La critique de l’absolutisme royal Montesquieu dénonce l’absolutisme royal en
comparant le Roi de France à un « grand magicien ». Le terme magicien est
satirique : il montre l’illusion dans laquelle le Roi maintient ses sujets par
l’ignorance, la tromperie et le mensonge. Fais toutefois attention à un point :
Montesquieu ne critique pas la monarchie en tant que telle mais la monarchie absolue
de droit divin, incarnée par Louis XIV, selon laquelle le roi exerce un pouvoir absolu
qu’il tient directement de Dieu. Pour rappel, Louis XIV meurt en 1715. Montesquieu
écrit Lettres persanes pendant la Régence et semble avertir le futur Roi des excès de
la monarchie absolue. La critique de la religion Montesquieu critique la religion grâce
au regard extérieur du musulman qui s’étonne naïvement en découvrant les principes
du dogme chrétien. Ainsi, pour le Persan, l’autorité du Pape repose sur des artifices et
le dogme de la transsubstantiation (l’ostie perçue comme le corps du Christ) apparaît
comme une croyance irrationnelle : « Ce magicien s’appelle le pape : tantôt il lui fait
croire que trois ne sont qu’un ; que le pain qu’on mange n’est pas du pain ou que le
vin qu’on boit n’est pas du vin (…) » (Lettre 24). La critique de la société Usbek et
Rica découvrent en arrivant à Paris une société radicalement différente de la leur,
obnubilée par l’apparence et les faux-semblants. Leurs lettres brossent une série de
tableaux satiriques de la société (le magistrat, le courtisan, les femmes, le casuiste…)

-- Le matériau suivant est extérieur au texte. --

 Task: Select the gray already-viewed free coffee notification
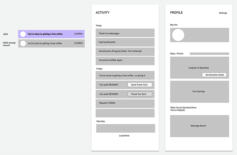pos(52,43)
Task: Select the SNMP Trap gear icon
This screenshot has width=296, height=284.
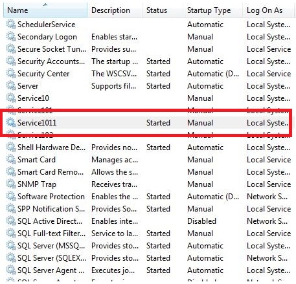Action: click(x=10, y=184)
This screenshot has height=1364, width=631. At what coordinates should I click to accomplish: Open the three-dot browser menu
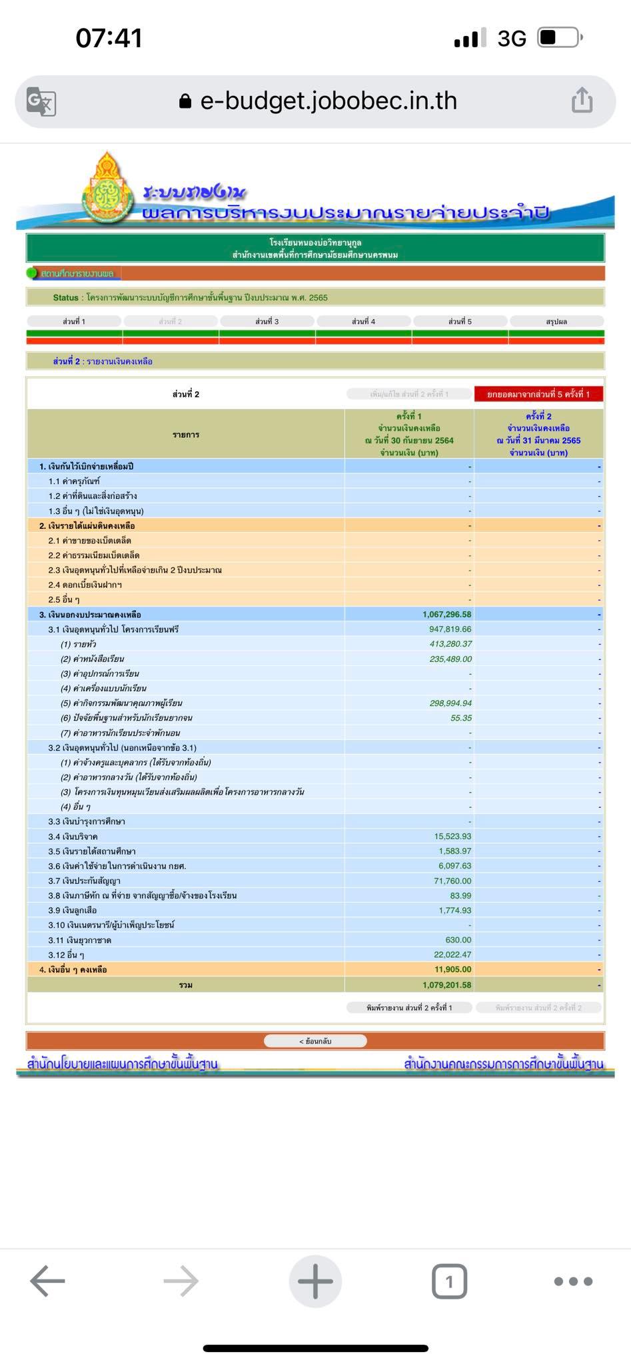[573, 1280]
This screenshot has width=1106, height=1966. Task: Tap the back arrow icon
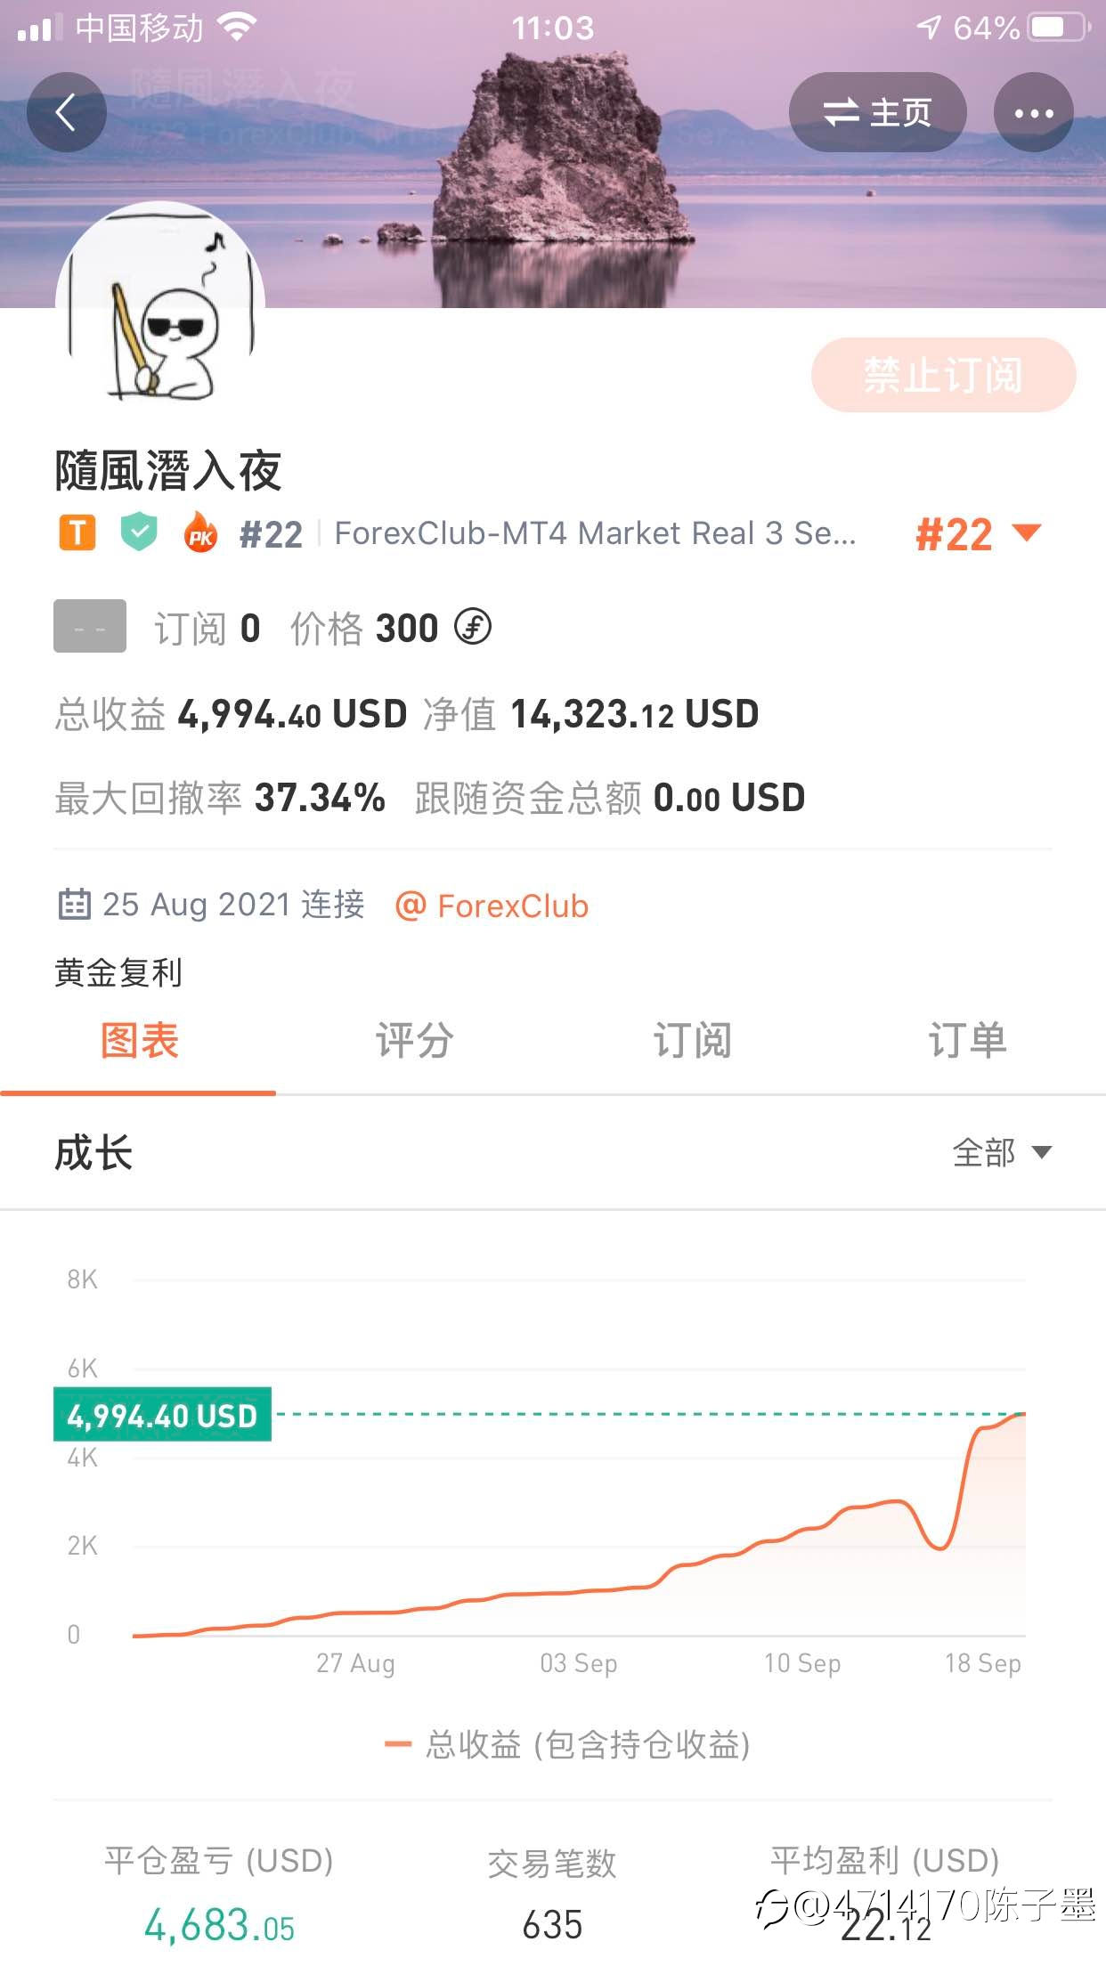pos(67,112)
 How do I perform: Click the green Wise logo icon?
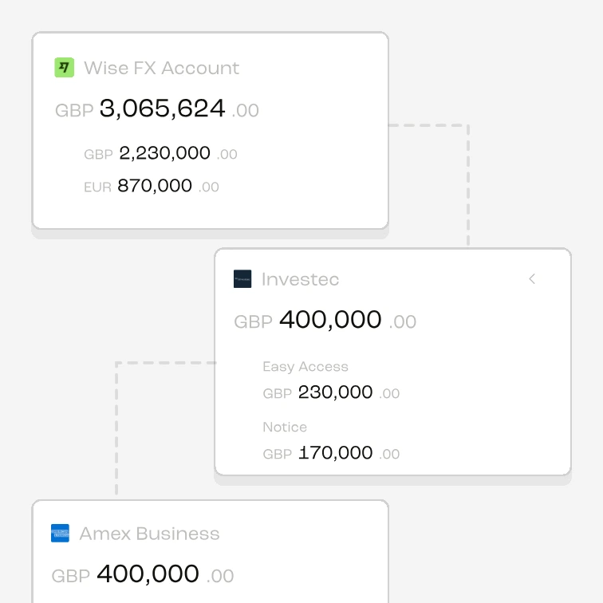coord(65,68)
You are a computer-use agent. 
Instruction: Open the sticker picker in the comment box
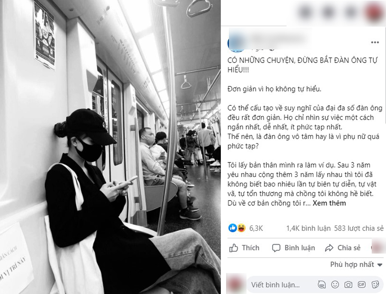pos(375,285)
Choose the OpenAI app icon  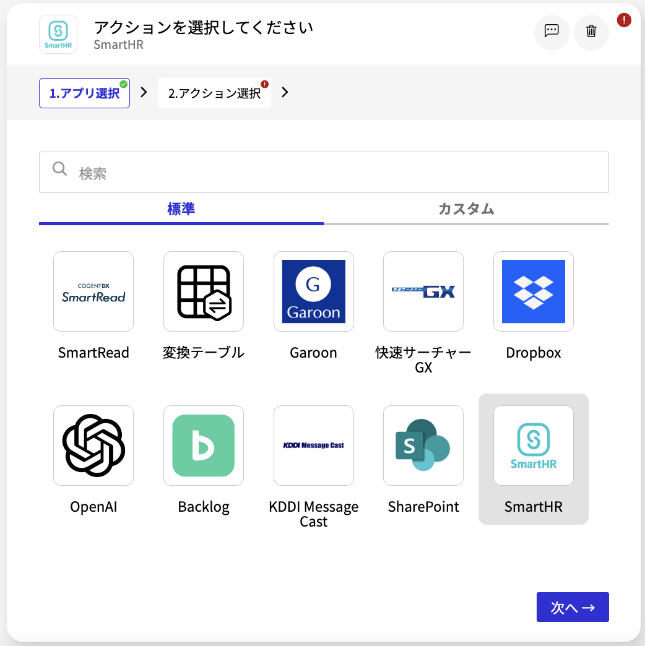(x=93, y=446)
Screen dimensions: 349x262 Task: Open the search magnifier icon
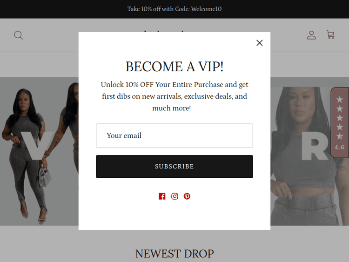(x=18, y=35)
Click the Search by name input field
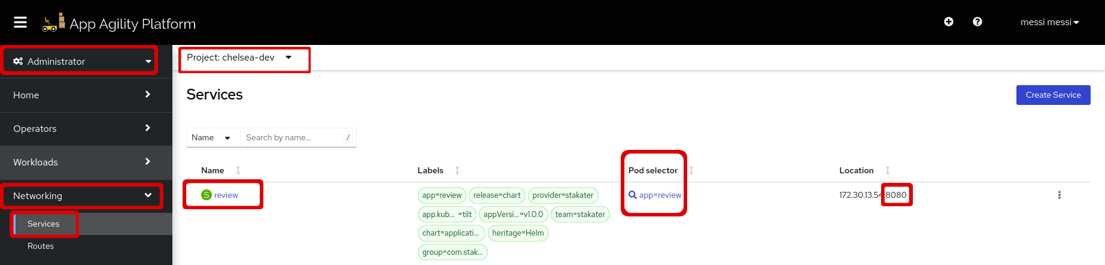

et des pratiques sociales (l’opéra, la mode, les salons…).
Cette société est un théâtre où les personnes jouent un rôle. Lorsque Rica décrit un
après-midi au théâtre à la Comédie-Française (lettre 28), il livre au lecteur sa vision
de la société parisienne où « tout le peuple s’assemble […] et va jouer une espèce de
scène que j’ai entendu appeler comédie. » L’esprit des Lumières Lettres persanes est
écrit au début du XVIIIème siècle. On y voit néanmoins déjà apparaître l’esprit des
Lumières, qui conteste les préjugés religieux et le despotisme pour promouvoir la
raison, les progrès scientifiques, la tolérance et le libéralisme. L’utopie des
Troglodytes (lettres 11 à 14) dessine une société idéale fondée sur la vertu, la
fraternité, la coopération économique et une monarchie tempérée par la sagesse.
Quelles sont les caractéristiques de l’écriture de Montesquieu ? Les 161 lettres qui
composent ce roman offrent une grande variété de style, de ton et de sujets. La forme
épistolaire (composée de lettres) permet en effet un croisement de points de vue et
une multiplicité des regards sur la société parisienne. Mais on retient particulièrement
le style satirique des Lettres persanes fondé sur le trait ironique, l’art du raccourci et
de la formule incisive. Les portraits sont caustiques, rappelant la galerie de portraits
des Caractères de La Bruyère. La satire a pour but d’éveiller le jugement du lecteur,
de le libérer de ses préjugés par le rire.